-- EXERCISE DETAILS --
Write out again, exactly, the lines below starting at the one with "Click the Grammarly icon in chat box" and ending at the one with "You are a computer-use agent. The width".

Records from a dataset
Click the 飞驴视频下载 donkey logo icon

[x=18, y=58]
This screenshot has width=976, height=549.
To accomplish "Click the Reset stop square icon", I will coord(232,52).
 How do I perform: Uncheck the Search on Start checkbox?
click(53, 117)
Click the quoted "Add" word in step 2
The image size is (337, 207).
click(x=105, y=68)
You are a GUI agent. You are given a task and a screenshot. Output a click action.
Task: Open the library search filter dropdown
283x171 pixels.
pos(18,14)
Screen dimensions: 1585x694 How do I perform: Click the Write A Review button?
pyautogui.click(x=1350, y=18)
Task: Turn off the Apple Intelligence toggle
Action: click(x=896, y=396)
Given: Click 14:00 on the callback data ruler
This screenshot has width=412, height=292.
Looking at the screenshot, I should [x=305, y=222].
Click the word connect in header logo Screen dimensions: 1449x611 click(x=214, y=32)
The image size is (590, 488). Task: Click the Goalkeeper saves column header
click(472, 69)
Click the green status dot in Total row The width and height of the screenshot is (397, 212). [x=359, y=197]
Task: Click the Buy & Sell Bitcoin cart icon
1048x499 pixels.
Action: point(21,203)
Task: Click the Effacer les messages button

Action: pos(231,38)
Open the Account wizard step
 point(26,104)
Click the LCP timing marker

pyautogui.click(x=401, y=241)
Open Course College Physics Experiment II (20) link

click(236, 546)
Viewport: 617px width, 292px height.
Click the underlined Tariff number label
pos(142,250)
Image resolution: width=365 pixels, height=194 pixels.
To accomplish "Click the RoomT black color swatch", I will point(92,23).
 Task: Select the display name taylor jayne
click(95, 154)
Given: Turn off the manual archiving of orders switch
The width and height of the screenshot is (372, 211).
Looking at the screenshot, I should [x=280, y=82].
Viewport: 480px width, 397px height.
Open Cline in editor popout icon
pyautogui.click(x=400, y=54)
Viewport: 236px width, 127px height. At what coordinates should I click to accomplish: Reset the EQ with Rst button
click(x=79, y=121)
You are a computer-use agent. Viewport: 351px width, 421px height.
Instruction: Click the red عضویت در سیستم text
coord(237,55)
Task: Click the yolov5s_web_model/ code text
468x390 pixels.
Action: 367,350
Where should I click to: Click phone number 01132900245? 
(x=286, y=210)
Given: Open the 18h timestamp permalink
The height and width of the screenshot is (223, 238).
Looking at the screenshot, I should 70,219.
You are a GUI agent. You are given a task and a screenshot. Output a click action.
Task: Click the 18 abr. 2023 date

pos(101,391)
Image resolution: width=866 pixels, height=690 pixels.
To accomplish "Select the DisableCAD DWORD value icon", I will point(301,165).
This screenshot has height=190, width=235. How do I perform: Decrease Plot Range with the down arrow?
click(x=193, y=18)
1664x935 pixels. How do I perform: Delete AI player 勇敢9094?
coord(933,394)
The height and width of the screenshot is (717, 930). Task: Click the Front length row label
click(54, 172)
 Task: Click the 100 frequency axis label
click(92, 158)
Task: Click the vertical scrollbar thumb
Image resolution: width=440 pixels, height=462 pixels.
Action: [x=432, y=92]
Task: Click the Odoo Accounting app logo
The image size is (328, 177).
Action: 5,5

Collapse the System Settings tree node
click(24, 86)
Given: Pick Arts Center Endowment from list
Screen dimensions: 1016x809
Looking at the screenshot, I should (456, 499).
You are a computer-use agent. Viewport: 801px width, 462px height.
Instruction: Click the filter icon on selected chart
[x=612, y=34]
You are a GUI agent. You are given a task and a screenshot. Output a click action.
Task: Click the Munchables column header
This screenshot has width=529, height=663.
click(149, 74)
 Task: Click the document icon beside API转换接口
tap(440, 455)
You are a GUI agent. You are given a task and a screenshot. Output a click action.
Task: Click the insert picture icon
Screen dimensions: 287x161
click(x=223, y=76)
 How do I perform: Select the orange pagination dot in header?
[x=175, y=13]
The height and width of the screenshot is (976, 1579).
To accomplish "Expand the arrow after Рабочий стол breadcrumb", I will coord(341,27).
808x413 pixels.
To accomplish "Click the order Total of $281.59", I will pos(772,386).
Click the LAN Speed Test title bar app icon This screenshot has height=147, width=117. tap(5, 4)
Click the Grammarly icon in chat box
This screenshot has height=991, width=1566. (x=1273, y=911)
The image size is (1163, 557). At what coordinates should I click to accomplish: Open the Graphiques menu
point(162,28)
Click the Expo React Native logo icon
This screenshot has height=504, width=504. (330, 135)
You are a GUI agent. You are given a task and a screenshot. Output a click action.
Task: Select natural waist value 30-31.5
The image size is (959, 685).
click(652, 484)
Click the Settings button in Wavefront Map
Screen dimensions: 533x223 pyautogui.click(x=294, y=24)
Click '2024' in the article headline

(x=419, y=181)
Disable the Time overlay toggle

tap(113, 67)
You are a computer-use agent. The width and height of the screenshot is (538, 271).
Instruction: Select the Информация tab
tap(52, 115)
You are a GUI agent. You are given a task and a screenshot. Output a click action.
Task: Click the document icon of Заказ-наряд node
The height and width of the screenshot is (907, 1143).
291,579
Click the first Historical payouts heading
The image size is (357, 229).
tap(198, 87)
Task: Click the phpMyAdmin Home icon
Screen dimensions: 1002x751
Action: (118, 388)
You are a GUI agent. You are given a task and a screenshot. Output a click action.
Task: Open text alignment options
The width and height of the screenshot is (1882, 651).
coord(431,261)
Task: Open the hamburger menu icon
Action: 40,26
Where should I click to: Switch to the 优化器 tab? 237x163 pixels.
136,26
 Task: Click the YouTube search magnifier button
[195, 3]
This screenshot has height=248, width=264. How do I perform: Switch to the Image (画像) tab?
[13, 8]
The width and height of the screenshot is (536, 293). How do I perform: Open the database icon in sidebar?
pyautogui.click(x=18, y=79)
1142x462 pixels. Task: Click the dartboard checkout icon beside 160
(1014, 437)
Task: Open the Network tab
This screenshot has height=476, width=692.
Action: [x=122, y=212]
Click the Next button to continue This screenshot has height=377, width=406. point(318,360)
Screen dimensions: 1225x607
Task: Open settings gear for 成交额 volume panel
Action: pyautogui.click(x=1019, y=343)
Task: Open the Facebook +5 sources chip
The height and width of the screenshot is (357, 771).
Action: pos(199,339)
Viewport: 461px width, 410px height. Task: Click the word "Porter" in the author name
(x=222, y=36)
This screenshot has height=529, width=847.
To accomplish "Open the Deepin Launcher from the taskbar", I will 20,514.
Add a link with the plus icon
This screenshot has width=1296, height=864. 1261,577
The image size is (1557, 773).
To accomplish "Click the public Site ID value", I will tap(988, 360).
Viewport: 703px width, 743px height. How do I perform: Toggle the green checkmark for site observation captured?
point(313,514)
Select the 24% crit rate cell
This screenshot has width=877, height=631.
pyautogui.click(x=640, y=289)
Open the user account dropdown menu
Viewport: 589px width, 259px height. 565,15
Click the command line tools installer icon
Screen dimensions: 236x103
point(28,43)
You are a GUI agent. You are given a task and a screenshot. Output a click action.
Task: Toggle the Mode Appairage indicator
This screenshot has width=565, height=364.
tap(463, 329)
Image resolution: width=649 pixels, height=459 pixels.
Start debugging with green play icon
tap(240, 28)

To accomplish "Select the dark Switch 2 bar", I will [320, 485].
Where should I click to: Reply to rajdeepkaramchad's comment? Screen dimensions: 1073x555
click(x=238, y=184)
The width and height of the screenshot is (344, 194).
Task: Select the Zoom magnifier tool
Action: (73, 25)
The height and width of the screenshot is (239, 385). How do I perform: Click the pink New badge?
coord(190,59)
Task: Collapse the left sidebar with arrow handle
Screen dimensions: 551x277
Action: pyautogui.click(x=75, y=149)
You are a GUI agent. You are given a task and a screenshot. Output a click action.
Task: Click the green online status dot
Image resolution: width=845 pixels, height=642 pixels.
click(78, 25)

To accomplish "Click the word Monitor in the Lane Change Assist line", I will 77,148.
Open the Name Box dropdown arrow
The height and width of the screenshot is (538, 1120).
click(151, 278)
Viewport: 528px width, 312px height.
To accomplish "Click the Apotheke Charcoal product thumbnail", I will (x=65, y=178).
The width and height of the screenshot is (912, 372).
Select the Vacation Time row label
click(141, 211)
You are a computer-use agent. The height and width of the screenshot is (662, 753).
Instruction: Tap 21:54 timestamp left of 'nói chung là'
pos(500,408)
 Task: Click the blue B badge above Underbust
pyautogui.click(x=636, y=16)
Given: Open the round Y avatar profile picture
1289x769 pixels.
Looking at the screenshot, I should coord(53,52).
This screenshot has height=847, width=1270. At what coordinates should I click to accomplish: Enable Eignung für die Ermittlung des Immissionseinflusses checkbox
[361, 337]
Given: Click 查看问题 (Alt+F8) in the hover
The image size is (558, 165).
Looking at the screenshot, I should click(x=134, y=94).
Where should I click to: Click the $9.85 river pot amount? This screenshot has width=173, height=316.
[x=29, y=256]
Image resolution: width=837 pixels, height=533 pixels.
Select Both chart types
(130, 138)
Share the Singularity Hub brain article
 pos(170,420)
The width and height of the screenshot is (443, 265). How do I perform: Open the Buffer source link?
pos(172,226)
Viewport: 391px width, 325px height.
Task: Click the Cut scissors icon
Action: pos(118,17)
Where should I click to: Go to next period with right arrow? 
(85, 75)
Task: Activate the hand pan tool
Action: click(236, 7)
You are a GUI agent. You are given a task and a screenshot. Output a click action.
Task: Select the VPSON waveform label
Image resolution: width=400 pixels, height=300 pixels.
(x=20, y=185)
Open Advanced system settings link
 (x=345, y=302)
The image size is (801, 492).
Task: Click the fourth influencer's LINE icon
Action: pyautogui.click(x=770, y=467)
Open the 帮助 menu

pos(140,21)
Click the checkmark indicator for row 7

-- OUTPUT OF THE TASK --
Click the Grammarly icon in chat box
This screenshot has height=991, width=1566. (x=1273, y=911)
The image size is (1163, 557). At what coordinates should I click to accomplish: Open the Graphiques menu
point(162,28)
Click the Expo React Native logo icon
This screenshot has height=504, width=504. (330, 135)
You are a GUI agent. You are given a task and a screenshot. Output a click action.
Task: Select natural waist value 30-31.5
The image size is (959, 685).
click(652, 484)
Click the Settings button in Wavefront Map
Screen dimensions: 533x223 pyautogui.click(x=294, y=24)
Click '2024' in the article headline

(x=419, y=181)
Disable the Time overlay toggle

tap(113, 67)
You are a computer-use agent. The width and height of the screenshot is (538, 271).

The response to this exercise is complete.